白い溜息

 夕刻の訪れが早い季節だと、肌で感じる頃。
 廊下の床板が、氷のように冷え切っていることを足裏に感じながら、わたしは久々知先輩の困った顔を見上げていた。

 俺や土井先生は手が離せなくて……という久々知先輩の言葉を受けて、わたしは無意識のまま頷いていた。
 ……「タカ丸さんが一人で焔硝蔵の掃除当番をしている」「それをサポートしてほしい」「また甘酒などを持ち込んでいないかも見てくれ」「本来くの一教室の君に頼むことではないけれど」「下級生も、この寒さで体調を崩していて」「火薬委員会は人手が足りないから」……。
 まるで消極的に、弁解するかのような口ぶりで、そう頼み込まれる。普段は凛々しく見える久々知先輩の眉が、情けなく吊り下がっていく様が見るに耐えなくなってきて、ついにわたしは「任せてください」と一礼した。そして久々知先輩から鍵を預かり、焔硝蔵へと向かった。
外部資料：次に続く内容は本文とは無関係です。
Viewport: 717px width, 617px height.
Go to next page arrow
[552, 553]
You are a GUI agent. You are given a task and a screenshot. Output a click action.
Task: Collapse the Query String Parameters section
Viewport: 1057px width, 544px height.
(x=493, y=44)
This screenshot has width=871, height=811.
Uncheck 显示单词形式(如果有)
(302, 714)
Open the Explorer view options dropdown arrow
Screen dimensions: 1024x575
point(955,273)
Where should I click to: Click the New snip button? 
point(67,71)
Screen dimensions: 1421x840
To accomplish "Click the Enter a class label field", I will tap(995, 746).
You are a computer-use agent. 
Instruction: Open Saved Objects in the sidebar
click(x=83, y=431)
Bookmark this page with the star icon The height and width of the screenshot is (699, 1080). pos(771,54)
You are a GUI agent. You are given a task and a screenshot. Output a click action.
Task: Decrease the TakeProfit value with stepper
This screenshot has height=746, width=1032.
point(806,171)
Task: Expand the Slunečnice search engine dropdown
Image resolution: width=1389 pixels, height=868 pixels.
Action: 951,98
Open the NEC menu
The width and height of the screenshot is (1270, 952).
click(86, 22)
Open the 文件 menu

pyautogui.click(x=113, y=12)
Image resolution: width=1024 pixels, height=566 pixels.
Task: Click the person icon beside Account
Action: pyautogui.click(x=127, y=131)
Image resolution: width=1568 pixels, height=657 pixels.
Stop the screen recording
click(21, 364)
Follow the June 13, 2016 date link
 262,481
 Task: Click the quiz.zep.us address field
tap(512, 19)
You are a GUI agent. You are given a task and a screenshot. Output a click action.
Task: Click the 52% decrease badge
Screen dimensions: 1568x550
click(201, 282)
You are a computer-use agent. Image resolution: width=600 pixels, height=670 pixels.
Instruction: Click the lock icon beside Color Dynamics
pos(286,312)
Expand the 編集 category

 久々知先輩がわたしに声をかけるとき、その理由は大抵タカ丸さんに纏わることだった。わたしから見ても真面目で優しい久々知先輩だけれど、タカ丸さんという歳上の後輩には、もしかしたらわたしの想像以上に手を焼いているのかもしれない。

 冷気の中をくぐり抜けるように、焔硝蔵にたどり着く。扉はわずかに空いていて、暗闇へ誘うかのように、その奥は静まり返っていた。
「失礼します」と声をかけて、扉を開く。
 日も暮れて、わずかな金色に照らされたのは、紅い豹柄の半纏を纏った、地面にうずくまる小さな背中だった。

「タカ丸さん。掃除、手伝いに来たよ」

 扉をきちんと締め切り、薄闇の中、声をかける。するとその背中はぴくりと反応を見せ、やがて徐ろに腰を上げる。
 タカ丸さんは、わたしの顔を見るなり、小さく鼻を吸い、にへらと弱々しい笑顔を携えた。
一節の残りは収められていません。